◆ **REQUIRED TASKS**:
a – Answer the following questions using the Ruby path-finding post.
(i) Which operation does the author say ?D stands for?
(ii) According to the author, why is ?S needed?
(iii) How long does the author report the code takes to solve the subproblem?
b – Continue the Ruby path-finding post from the point where it stops.

** begin PROVIDED PASSAGE **

Oops, sorry i kind of 'lost' this thread..

My approach isn't that different but a little bit more optimized.
I use strings instead of hashs (or arrays like you do) to store the
information (and i only store which operation leads us there, ?X is
an empty field, ?M - multiply, ?D - divide, ?A - add, ?S - sub). I
need ?S (Sub 2) because search is done from both sides.

Well, here it is, it solves the the subproblem in 0.062s.

---------------------------------------------------------------------

require 'set'

def find_path from, to
pathf = ''.ljust([from + 2, to + 2].max * 2, 'X')
pathb = pathf.dup
pathf[from] = ?F
pathb[to] = ?F

forward, backward, newbees = [from], [to], []

loop do
forward.each do |n|
pathf[newbees.push(n + 2).last] = ?S if pathf[n+2] == ?X
pathf[newbees.push(n + n).last] = ?D if pathf[n+n] == ?X
pathf[newbees.push(n / 2).last] = ?M if (n%2) == 0 && pathf[n/2]
== ?X
end
forward, newbees = newbees, []
forward.each {|n|return pathf, pathb, n if pathb[n]  != ?X}

backward.each do |n|
pathb[newbees.push(n - 2).last] = ?A if n > 1 && pathb[n-2] == ?X
pathb[newbees.push(n + n).last] = ?D if pathb[n+n] == ?X
pathb[newbees.push(n / 2).last] = ?M if (n % 2) == 0 &&
pathb[n/2] == ?X
end
backward, newbees = newbees, []
backward.each {|n|return pathf, pathb, n if pathf[n]  != ?X}
end
end

def solve from, to
return nil if from < 0 || to <= 0
return [from] if from == to
pathf, pathb, n = find_path(from, to)

** end PROVIDED PASSAGE **
** begin SUPPLIED MATERIAL **

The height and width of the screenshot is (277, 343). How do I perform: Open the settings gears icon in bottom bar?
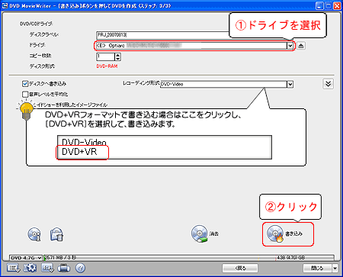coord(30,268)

** end SUPPLIED MATERIAL **
** begin SUPPLIED MATERIAL **

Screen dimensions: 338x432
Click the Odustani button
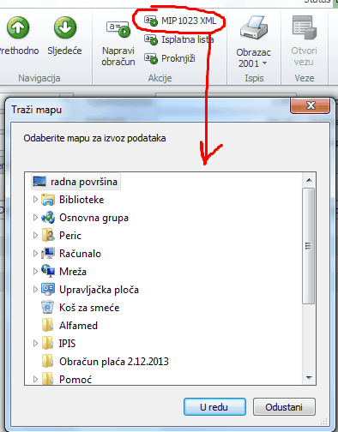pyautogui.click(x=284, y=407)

** end SUPPLIED MATERIAL **

◆ **PER-TASK ANSWERS**:
a –
(i) Divide.
(ii) Because the search is done from both sides.
(iii) 0.062s.

b –
result = [n]
[pathf, pathb].each do |path|
loop do
case path[result.last]
when ?A then result << result.last + 2
when ?S then result << result.last - 2
when ?D then result << result.last / 2
when ?M then result << result.last * 2
else break
end
end
result.reverse!
end
result.reverse
end

from, to = (ARGV.shift || 868056).to_i, (ARGV.shift || 651040).to_i

t = Time.now
p solve(from, to)
puts "Time: #{Time.now - t}"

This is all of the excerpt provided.